If mainstream entertainment like HBO’s Girls and Frances Ha (2013) have done anything, they‘ve elevated the platforms for women in the entertainment industry to share their views and opinions and explore issues and debates within modern feminine society. Following suit is Gillian Robespierre’s debut feature Obvious Child (2014), an expansion of her 2009 short film of the same name that chronicled the crises a young woman faces when she becomes pregnant. Reprising her role as said woman, Donna, is American actress and stand-up comic Jenny Slate, who brings an air of authenticity to a character with whom she shares many notable traits.
A twenty-something bookstore clerk-cum-comedienne who spends her evenings sharing her soul at a comedy bar in Brooklyn, Donna seems to face one neurotic trauma after another as she continues to comprehend post-collegiate immobility, much to the displeasure of her disapproving parents. Reeling from losing her job and a recent messy breakup, Donna stumbles – after easing the pain with copious booze – into a one-night stand with Max (Jake Lacy), the ramifications of which exacerbate her steady roster of big, life-altering decisions. After discovering her pregnancy, Donna immediately resolves to have it aborted as soon as possible, a choice she’s outwardly confident about as she begins to comprehend and confront the harsh realities of independent womanhood.
Similar to Lena Dunham’s aforementioned examination of the angst experienced and shared between a group of young intellectual women toppling headfirst towards happiness, Robespierre’s film is a thoughtful depiction of a still taboo subject that’s continually shied away from in popular culture. Expanding the story from its original roots allows the writer-director to open up the conversation and invite a wider response, something aided by a biting and self-deprecating sense of humour.

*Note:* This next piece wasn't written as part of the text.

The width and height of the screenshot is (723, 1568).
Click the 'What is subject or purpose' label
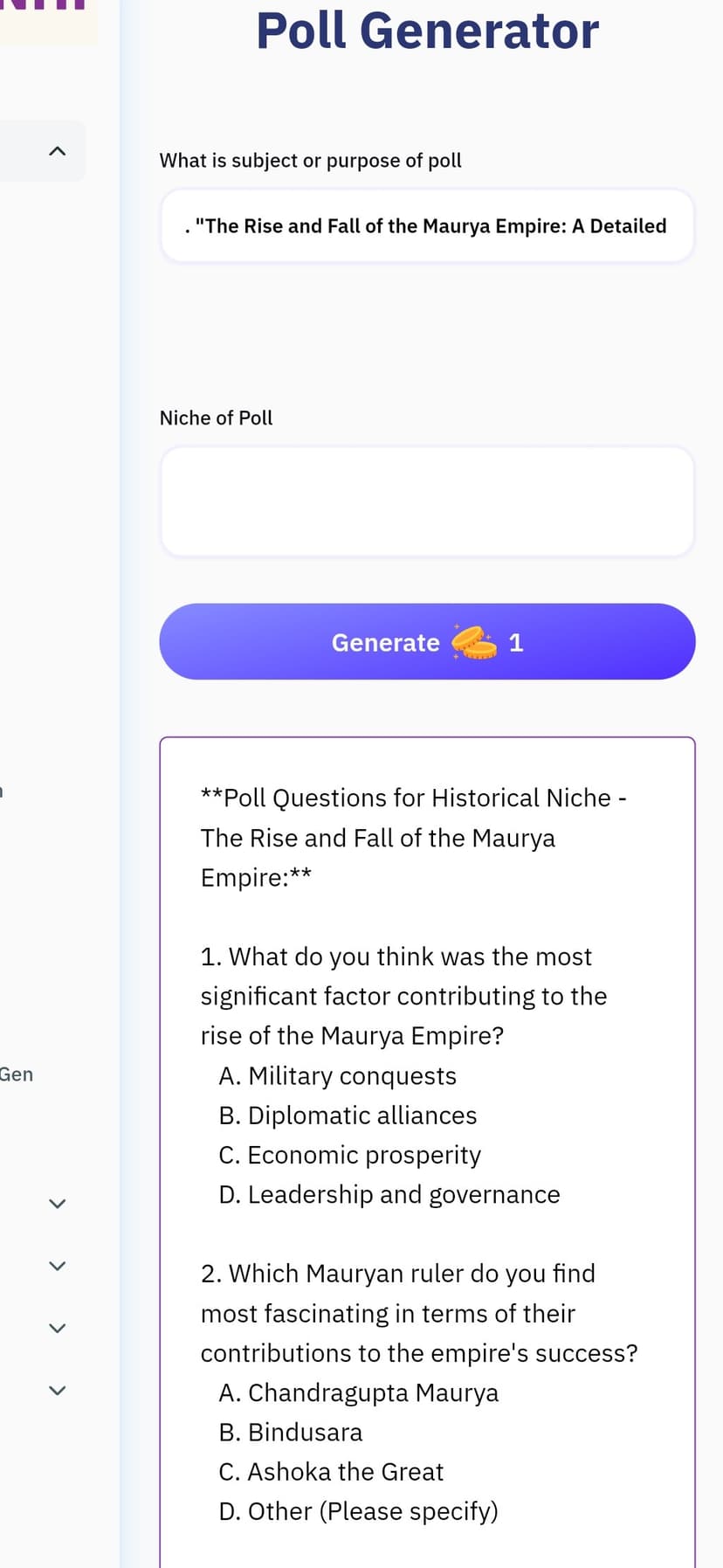310,161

Using comedy as a go-to outlet for purging her thoughts, fears and desires – albeit with a painfully honest, sexually frank bent – Donna is by turns charming and risqué, a Sarah Silverman-esque millennial caught in the mire of an indifferent city, excellently played by the instantly likable Slate. Equally engaging and identifiable are the representations of the both financial and personal concerns young people face in the gloomy period after the 2008 collapse, a time where growing up seems like a constant uphill battle. Though it’s more gently humorous than all-out funny, Obvious Child is a charismatic indie dramedy that should nevertheless be praised for sticking to its progressive sensibilities and outlooks whilst refraining from giving in to genre tropes and narrative stereotypes, however clichéd it occasionally appears.